(RECORDS SUPPLIED begins)

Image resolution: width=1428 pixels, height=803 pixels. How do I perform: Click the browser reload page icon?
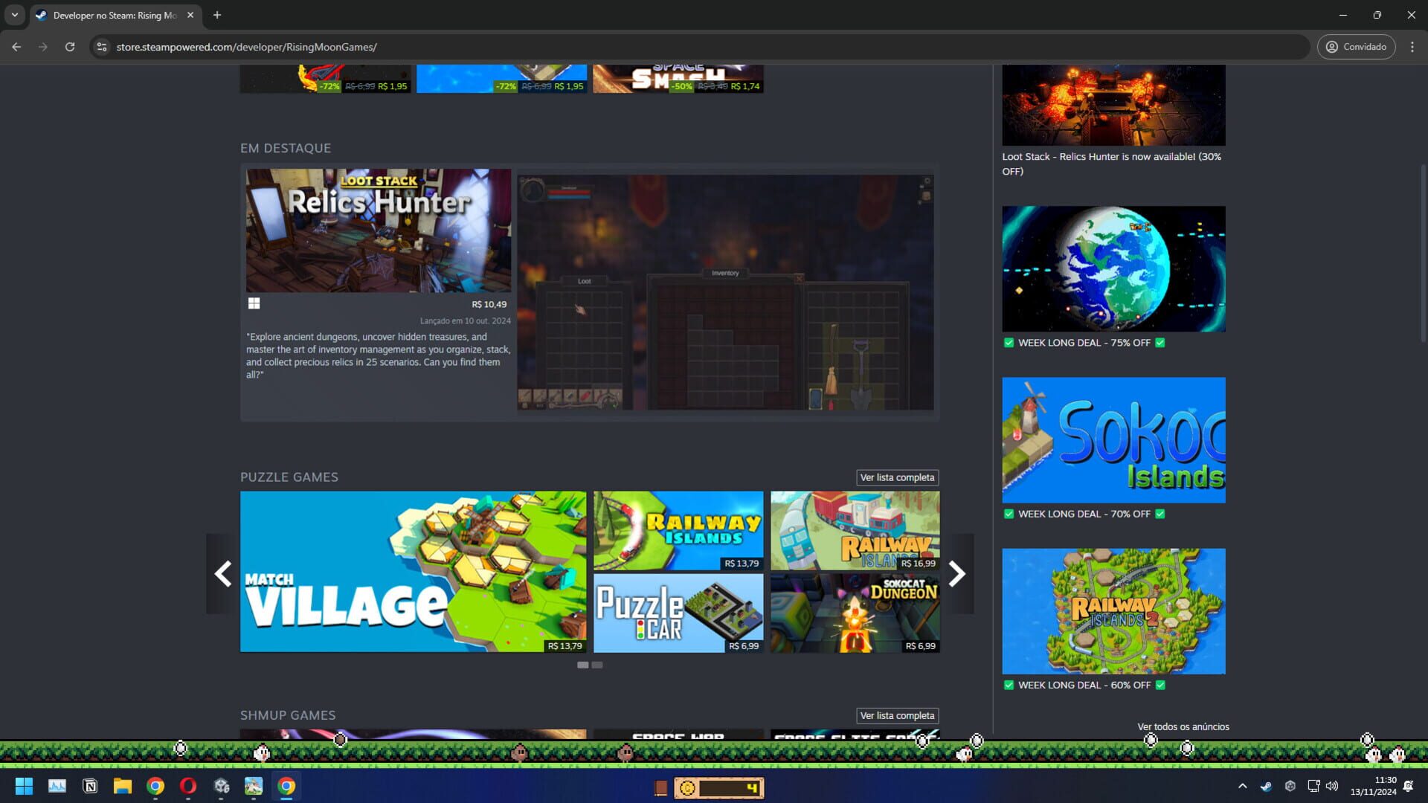point(71,46)
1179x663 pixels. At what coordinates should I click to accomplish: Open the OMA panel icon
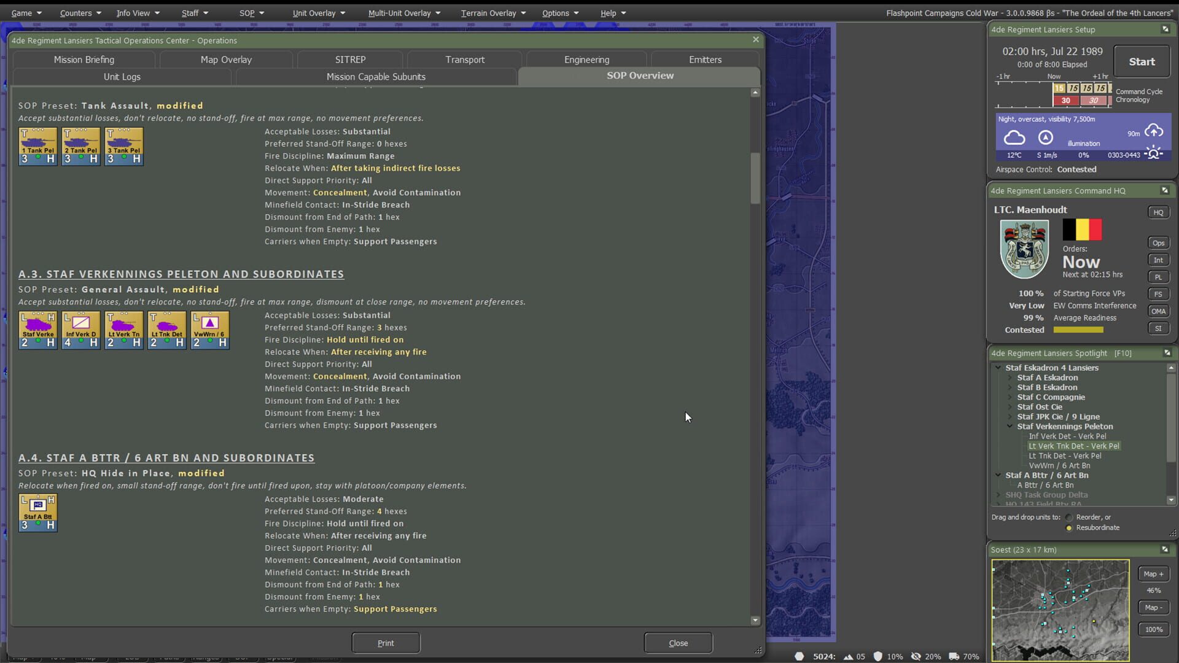tap(1159, 311)
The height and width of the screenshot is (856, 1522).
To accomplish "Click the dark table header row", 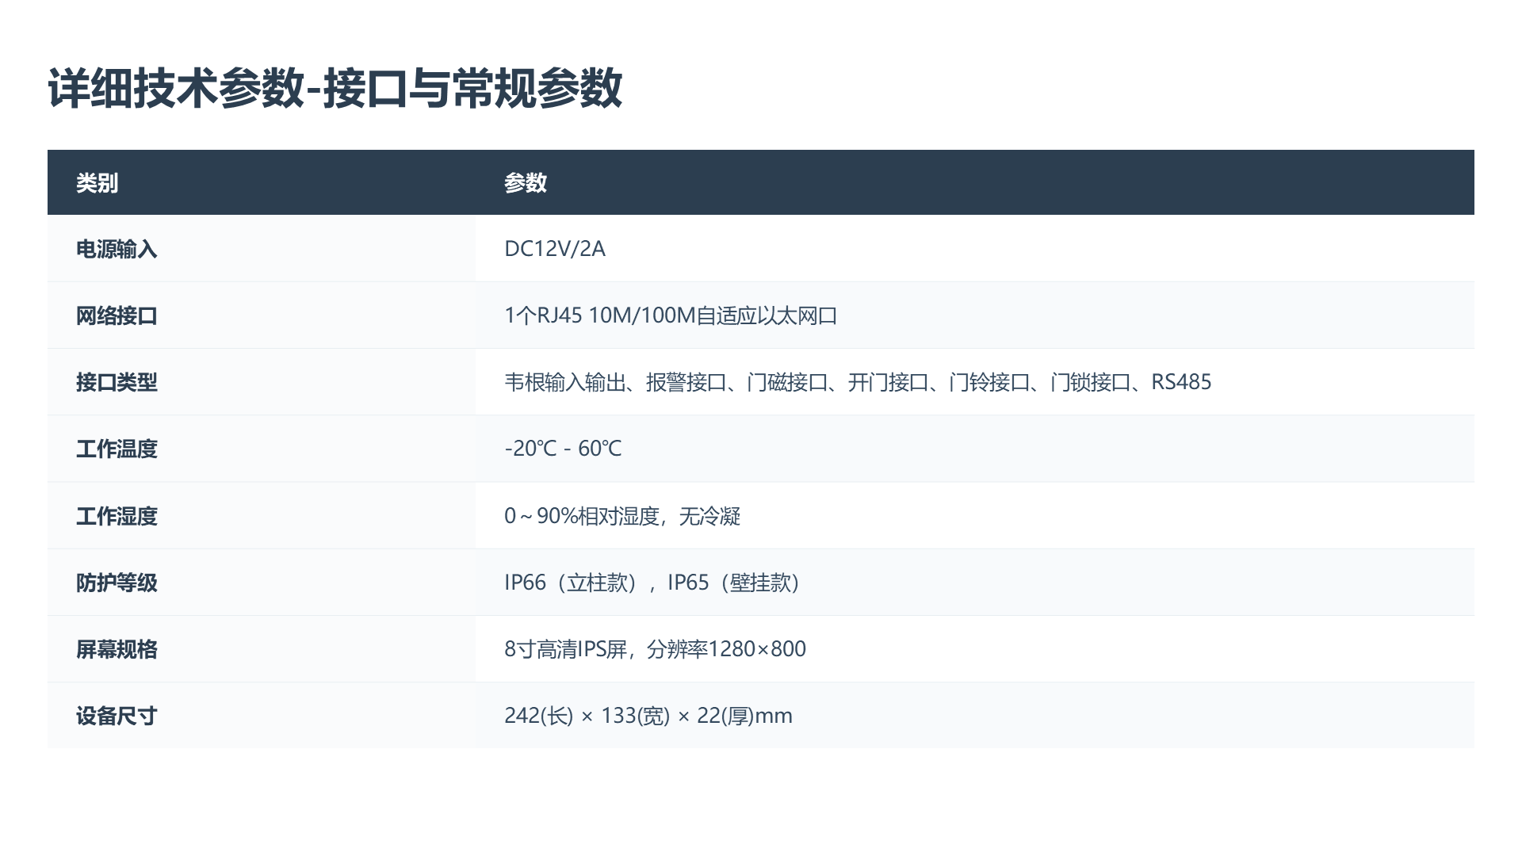I will [761, 183].
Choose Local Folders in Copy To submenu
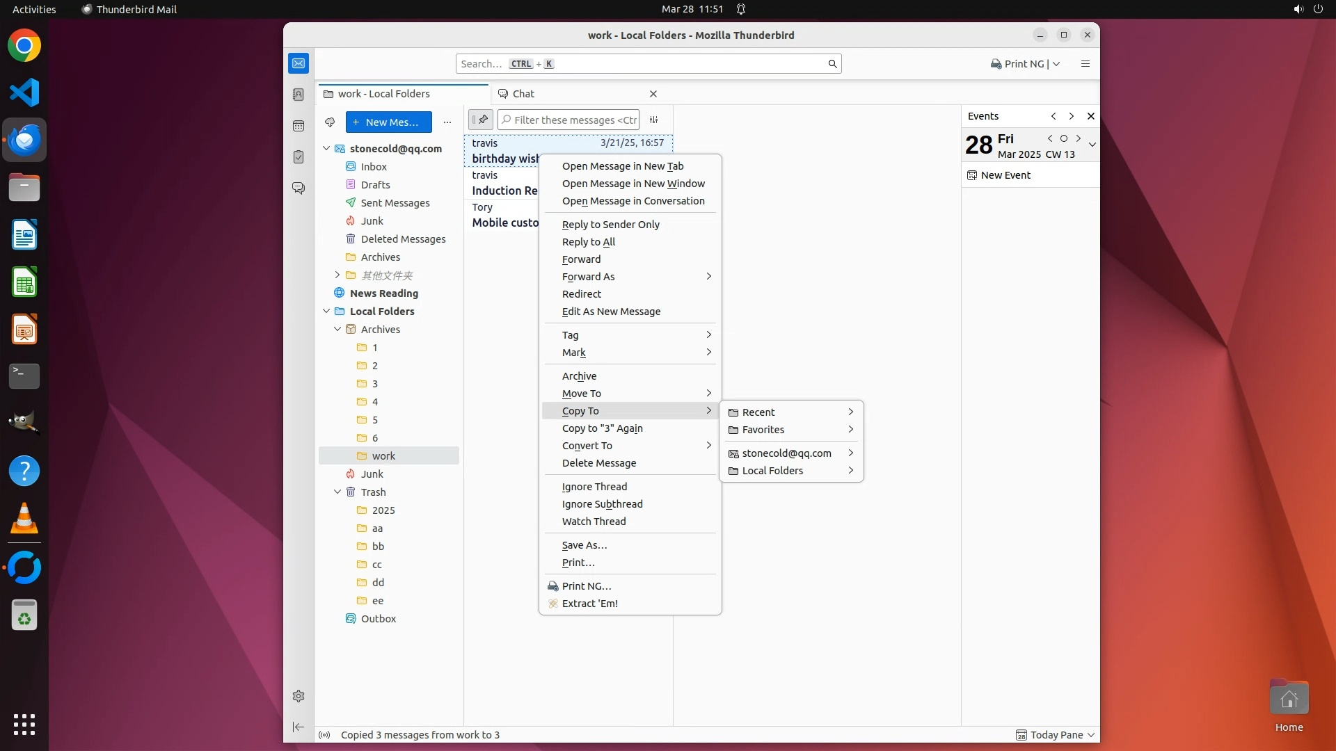The image size is (1336, 751). point(772,471)
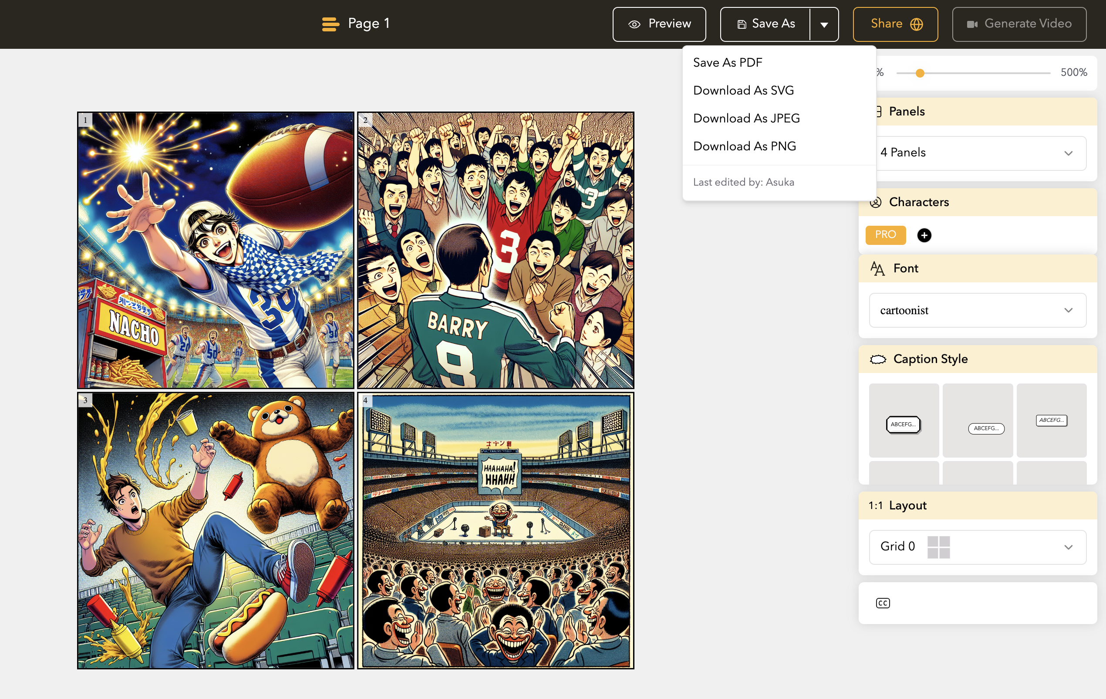
Task: Click the Font section letter icon
Action: tap(877, 268)
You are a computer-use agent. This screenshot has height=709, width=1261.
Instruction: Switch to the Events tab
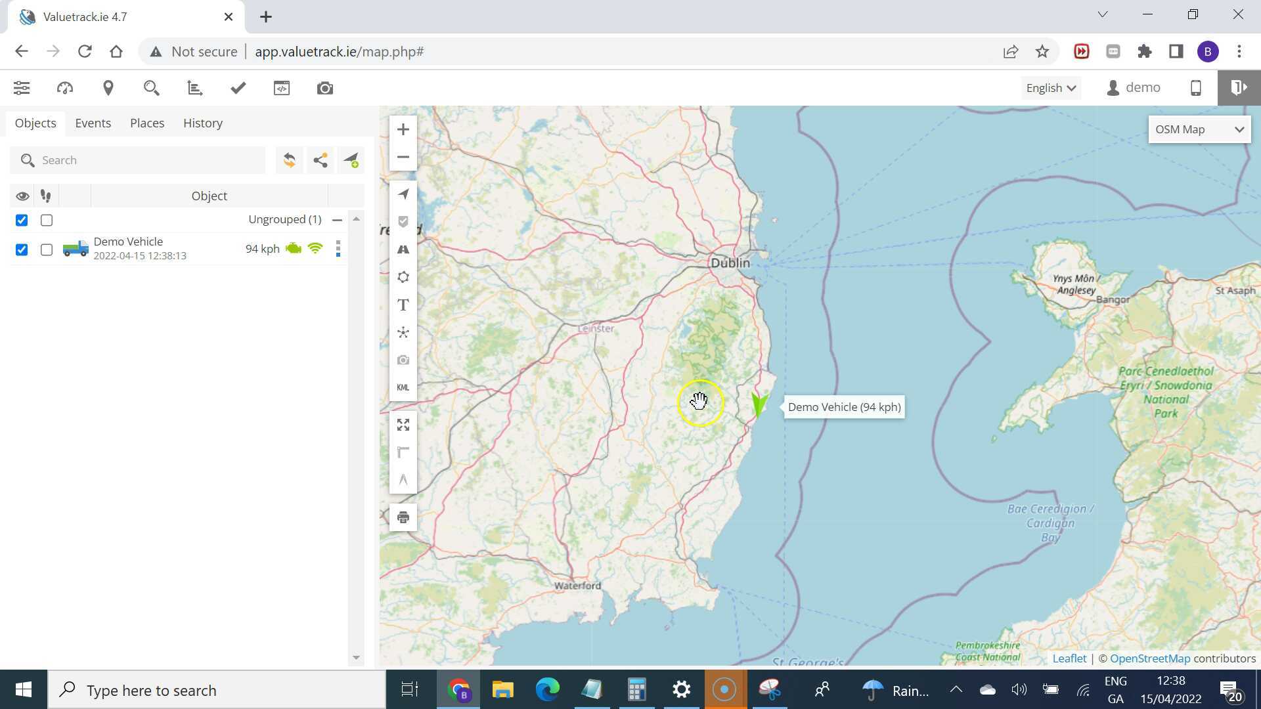tap(93, 123)
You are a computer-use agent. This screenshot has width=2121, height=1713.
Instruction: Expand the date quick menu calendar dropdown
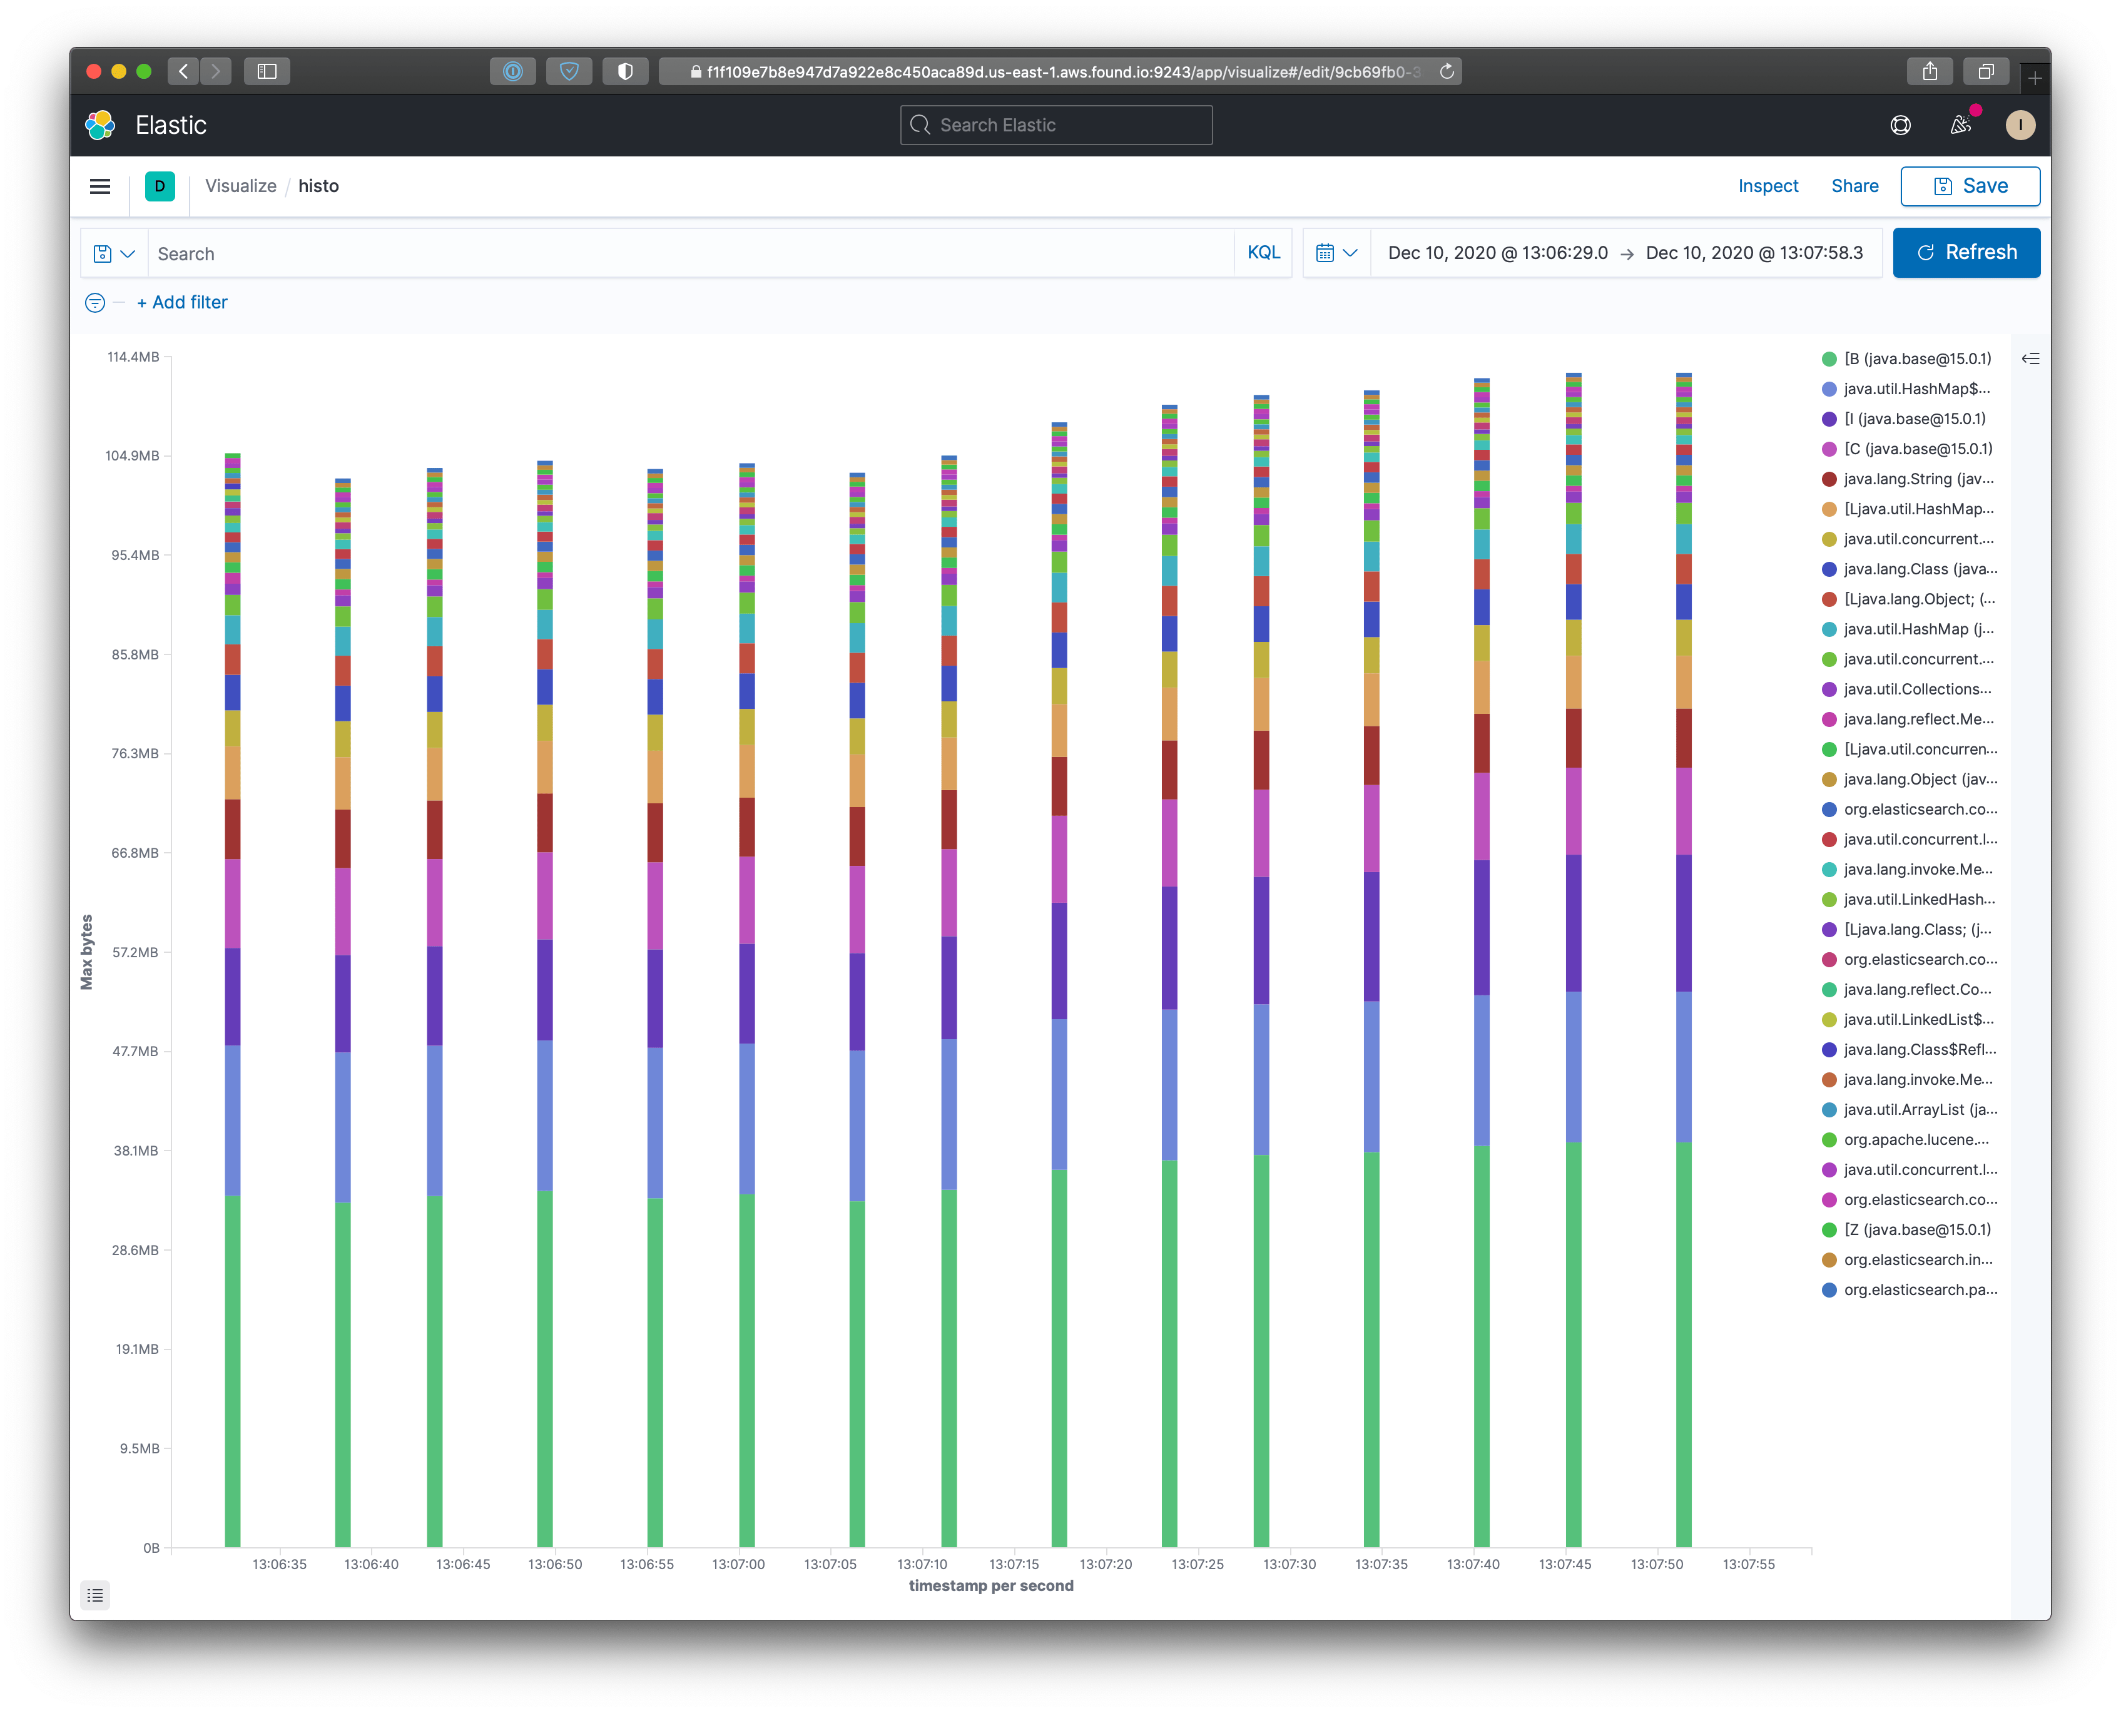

(RECORDS SUPPLIED ends)

**ASSIGNMENT**
Wherever the string "agent" occurs in the listing, return the line it sits on.

**RESPONSE FOR THIS EXERCISE**
You are a computer-use agent. This screenshot has height=709, width=1261.
You are a computer-use agent. This screenshot has width=2121, height=1713.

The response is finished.